◆ Exercise requirements: Within the entries below, every line containing "computer" is to be copied.

──────

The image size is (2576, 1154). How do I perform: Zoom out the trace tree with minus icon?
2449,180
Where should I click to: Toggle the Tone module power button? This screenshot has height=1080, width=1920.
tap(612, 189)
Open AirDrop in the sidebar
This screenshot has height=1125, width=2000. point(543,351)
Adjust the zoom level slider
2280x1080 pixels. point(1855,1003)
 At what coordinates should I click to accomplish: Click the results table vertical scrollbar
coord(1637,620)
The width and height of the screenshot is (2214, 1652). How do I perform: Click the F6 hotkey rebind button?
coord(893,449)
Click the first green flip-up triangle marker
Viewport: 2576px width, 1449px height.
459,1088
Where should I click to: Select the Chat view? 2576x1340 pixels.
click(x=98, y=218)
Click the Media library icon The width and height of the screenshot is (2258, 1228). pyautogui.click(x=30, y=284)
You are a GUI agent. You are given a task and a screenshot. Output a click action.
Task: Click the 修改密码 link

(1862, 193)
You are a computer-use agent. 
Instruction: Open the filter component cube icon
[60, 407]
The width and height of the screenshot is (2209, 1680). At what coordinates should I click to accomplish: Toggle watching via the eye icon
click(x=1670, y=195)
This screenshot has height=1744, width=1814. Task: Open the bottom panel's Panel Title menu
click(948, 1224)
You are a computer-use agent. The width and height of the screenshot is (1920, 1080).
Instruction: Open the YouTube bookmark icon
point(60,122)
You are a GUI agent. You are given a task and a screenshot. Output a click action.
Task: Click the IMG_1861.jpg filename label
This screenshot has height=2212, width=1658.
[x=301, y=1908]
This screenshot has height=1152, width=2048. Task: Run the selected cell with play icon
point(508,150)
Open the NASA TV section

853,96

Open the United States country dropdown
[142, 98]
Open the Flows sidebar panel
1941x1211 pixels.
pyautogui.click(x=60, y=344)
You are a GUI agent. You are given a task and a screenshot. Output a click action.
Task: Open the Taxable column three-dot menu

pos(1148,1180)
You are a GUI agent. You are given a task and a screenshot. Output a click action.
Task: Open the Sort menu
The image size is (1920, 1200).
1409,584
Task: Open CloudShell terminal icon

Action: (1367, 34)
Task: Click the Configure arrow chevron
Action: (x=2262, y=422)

──────

◆ Response for this exercise:
You are a computer-use agent. 
You are a computer-use agent. The width and height of the screenshot is (1920, 1080).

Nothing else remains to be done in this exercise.